Problem:
Reproduce the items below word for word, from their very first line through the line that contains "Task: Click on the alert-message: ¡La".

START Extracted data

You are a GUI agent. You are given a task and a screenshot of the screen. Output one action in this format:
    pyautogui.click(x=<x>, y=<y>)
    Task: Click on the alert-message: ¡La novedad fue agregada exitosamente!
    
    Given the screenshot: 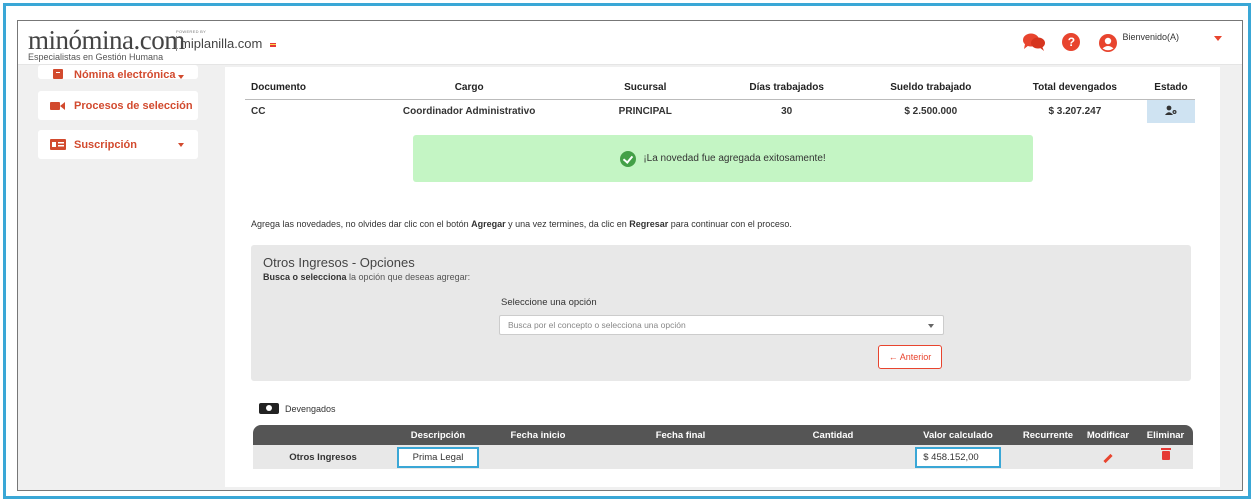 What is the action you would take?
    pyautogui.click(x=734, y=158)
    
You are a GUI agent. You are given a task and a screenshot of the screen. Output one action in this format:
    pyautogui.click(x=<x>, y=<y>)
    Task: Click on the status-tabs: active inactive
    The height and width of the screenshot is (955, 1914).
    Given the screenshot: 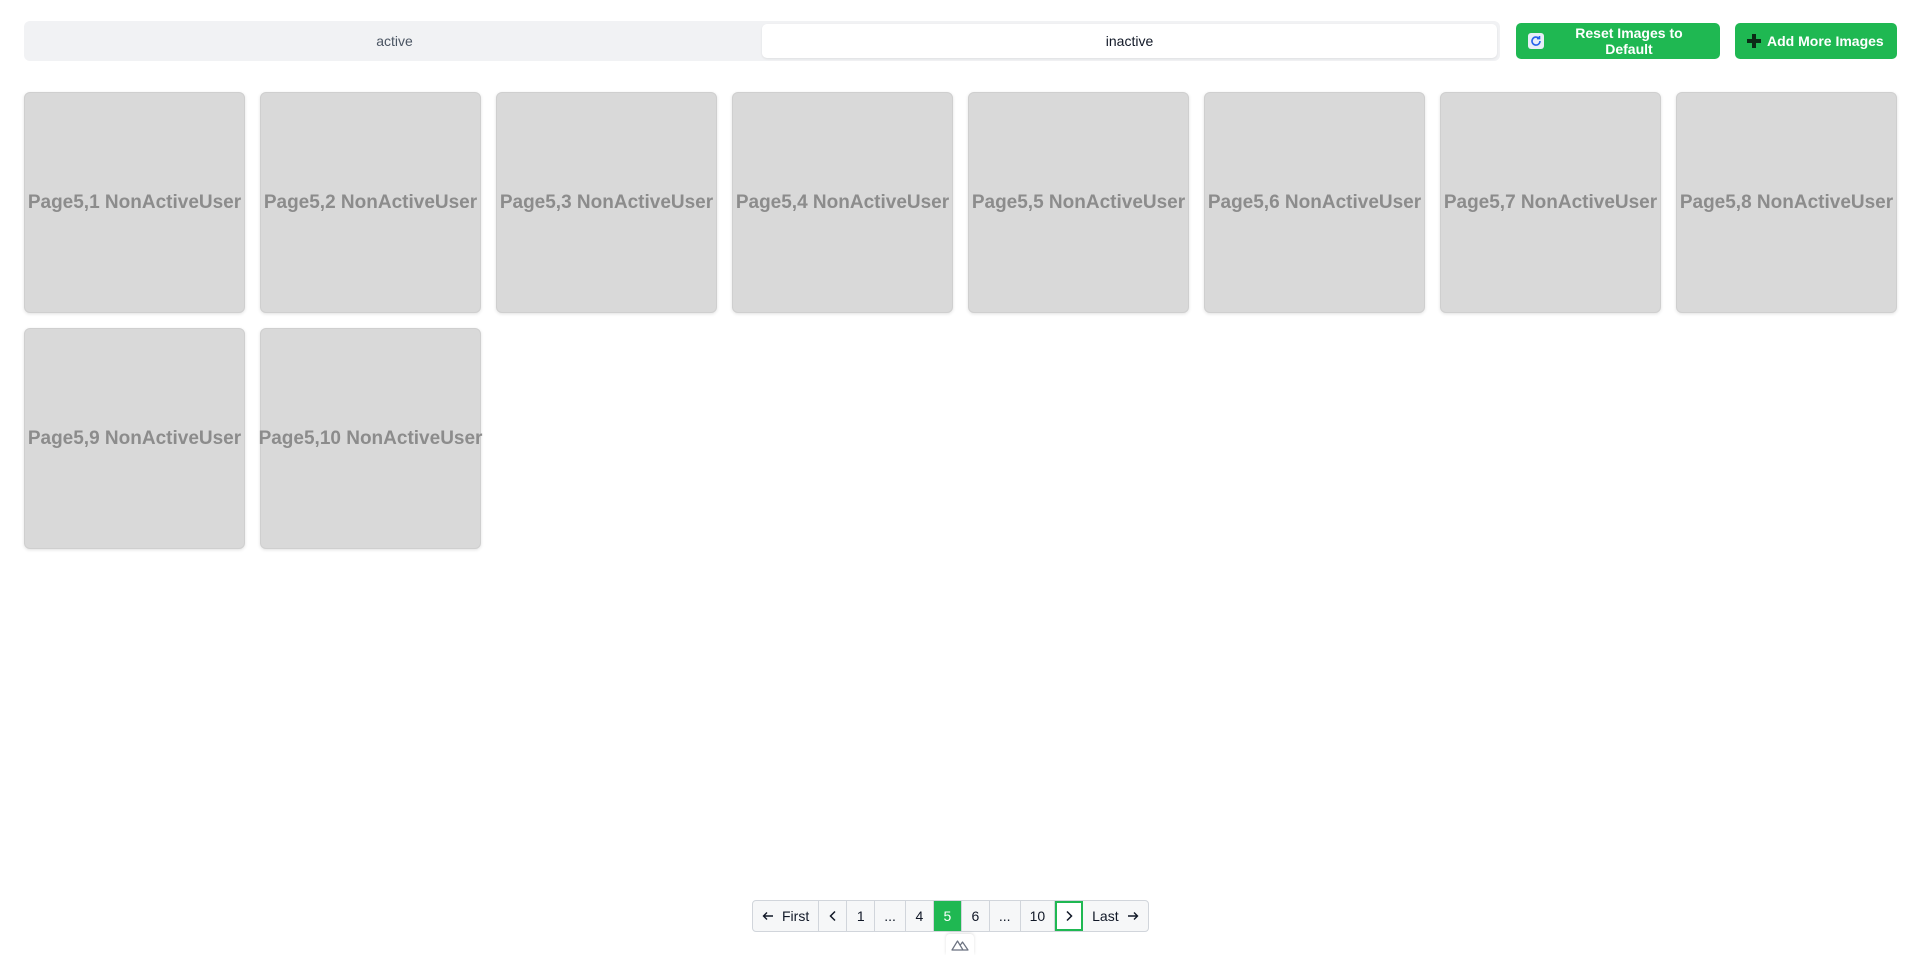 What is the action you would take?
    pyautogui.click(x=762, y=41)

END Extracted data

Output of the exercise:
You are a GUI agent. You are given a task and a screenshot of the screen. Output one action in this format:
    pyautogui.click(x=<x>, y=<y>)
    Task: Click on the alert-message: ¡La novedad fue agregada exitosamente!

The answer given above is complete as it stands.